For those who live alone, or are in other ways isolated from support in the community, the pandemic has been a time of even greater risk and anxiety, a fact not lost on social support workers right across the state.
For Bairnsdale Regional Health Service’s Planned Activity Group (PAG), the lockdowns presented a challenge to be overcome with determination, creativity and just a little weirdness.
Spearheaded by PAG Coordinator Janelle Willmott, during the initial lockdowns last year the team began sending fortnightly letters to each and every client, including activity packs, recipes (and the veggies to make them), colouring sheets and history articles.
When possible, they drop the packs around. Even from the approved physical distance, a face-to-face visit was a lovely disruption for staff and client.
And they got on the phone, and rang every single client, every week.
Despite being redeployed into other areas of the health service, the PAG team made up a roster and each team member set aside one day each week to sit down with a phone and work through the list of 80-plus clients.
“It was our way of maintaining some kind of connection,” Janelle said. “We feel a strong sense of responsibility to our clients, and just because COVID-19 is happening that doesn’t change anything. If anything, the need to stay in touch is even greater.”
“For some of us, these guys were the only people we would talk to all week,” said PAG participant Sandy Dempsey. “They would call just to say hello, to ask how we were doing. Those little chats helped us keep our sanity.”

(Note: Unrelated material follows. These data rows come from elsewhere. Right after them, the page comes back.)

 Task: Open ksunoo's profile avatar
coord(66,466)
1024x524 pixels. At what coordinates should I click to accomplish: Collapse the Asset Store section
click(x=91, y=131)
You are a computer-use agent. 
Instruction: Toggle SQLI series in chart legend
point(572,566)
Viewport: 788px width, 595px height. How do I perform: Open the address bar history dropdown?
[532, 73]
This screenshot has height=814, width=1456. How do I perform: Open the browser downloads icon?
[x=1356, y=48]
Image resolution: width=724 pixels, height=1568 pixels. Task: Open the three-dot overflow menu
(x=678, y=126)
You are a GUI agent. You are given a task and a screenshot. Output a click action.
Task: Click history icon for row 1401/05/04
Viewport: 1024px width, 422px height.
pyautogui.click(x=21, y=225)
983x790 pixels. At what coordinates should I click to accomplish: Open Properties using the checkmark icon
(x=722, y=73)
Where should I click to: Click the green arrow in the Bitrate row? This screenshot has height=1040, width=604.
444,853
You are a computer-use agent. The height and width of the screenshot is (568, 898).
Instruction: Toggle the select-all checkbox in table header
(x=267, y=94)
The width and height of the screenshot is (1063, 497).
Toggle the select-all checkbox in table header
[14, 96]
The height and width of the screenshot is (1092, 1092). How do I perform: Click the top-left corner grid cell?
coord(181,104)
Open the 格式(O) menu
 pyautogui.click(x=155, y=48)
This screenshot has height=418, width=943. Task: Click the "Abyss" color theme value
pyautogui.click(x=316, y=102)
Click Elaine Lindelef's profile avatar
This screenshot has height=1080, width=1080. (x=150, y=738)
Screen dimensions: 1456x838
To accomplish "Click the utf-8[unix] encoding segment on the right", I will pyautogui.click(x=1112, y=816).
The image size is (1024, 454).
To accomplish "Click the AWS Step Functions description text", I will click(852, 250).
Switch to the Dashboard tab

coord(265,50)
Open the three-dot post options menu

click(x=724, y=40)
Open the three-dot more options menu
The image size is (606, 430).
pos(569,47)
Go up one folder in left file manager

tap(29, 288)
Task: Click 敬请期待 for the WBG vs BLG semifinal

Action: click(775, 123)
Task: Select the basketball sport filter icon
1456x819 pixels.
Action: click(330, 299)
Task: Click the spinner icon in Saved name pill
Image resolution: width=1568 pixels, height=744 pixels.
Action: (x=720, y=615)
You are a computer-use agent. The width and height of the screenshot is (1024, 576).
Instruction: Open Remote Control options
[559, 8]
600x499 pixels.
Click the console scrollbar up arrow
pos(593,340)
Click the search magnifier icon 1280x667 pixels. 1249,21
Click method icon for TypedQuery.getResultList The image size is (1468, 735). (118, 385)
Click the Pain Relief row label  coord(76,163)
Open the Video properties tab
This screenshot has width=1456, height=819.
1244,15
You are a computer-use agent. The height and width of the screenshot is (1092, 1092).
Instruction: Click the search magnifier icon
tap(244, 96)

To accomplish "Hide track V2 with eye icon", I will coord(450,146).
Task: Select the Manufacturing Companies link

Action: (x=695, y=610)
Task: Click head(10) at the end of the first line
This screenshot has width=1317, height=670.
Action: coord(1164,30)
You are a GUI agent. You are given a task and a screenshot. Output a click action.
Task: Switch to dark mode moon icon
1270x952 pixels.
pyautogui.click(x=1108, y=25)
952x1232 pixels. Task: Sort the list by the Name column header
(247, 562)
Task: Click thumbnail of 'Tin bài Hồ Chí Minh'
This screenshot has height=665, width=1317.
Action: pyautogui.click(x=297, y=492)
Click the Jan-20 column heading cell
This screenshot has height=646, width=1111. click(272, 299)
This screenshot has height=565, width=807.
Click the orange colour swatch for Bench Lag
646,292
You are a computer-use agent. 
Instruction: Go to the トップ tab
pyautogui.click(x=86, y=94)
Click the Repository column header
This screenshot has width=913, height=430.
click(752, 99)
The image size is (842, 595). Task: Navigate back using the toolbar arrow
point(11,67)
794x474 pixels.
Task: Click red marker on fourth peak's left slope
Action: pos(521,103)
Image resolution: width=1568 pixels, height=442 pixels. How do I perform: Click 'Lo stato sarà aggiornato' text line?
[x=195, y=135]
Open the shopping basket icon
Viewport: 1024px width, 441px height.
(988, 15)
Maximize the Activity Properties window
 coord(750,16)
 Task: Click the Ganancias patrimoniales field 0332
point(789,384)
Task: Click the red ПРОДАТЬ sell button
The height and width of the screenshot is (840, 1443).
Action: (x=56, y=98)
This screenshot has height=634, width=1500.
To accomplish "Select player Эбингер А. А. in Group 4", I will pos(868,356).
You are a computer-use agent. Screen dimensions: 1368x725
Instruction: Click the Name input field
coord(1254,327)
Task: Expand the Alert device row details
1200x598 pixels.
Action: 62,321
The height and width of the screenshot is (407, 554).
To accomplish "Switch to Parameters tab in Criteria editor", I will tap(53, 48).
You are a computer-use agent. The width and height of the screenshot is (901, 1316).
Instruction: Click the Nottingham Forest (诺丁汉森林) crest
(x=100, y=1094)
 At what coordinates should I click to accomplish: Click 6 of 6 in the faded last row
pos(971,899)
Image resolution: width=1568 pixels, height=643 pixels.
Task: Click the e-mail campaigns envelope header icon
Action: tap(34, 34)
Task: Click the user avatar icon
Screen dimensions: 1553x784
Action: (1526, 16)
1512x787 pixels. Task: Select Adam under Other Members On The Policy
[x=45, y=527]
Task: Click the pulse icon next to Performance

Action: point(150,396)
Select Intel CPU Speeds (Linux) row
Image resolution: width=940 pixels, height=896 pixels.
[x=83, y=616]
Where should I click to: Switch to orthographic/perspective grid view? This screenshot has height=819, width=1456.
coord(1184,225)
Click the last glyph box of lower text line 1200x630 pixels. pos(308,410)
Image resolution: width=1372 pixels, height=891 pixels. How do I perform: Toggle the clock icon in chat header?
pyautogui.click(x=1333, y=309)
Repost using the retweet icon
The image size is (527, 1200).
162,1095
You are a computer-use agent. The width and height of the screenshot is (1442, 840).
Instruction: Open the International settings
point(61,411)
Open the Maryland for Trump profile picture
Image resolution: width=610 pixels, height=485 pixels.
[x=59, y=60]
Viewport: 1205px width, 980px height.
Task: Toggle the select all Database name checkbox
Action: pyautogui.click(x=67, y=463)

“We were really cut off,” Denise adds. “We were floundering – out of our depth. A lot of other services just withdrew during lockdown, but the PAG staff fought hard to stay in touch with us. That meant a lot, that there was someone out saying ‘we know you are there.’”
As the pandemic dragged on, the BRHS team found new ways to stay in touch – putting a fun twist on the ubiquitous Zoom platform to bring games and group activities into the client’s living rooms, and, more importantly, into their lives.
For Sue Buchanan, who at the age of 45 had gone to TAFE to get her commercial cookery qualifications so she could combine her love of cooking with her aged and health care services career, the Zoom sessions were an opportunity to bring some fun and laughter to a group of people that needed it.
And so she dived into her costume box at home and emerged as a host of colourful characters to host raucous online cooking sessions, in which actual cooking often took a back seat to just having a good time.
Pierre the French Chef was a favourite, as was Dolly Parton, who dropped by one week to make flapjacks.
“It was certainly chaotic,” Sue remembered. “But everyone seemed to enjoy themselves, and that was the point, really.”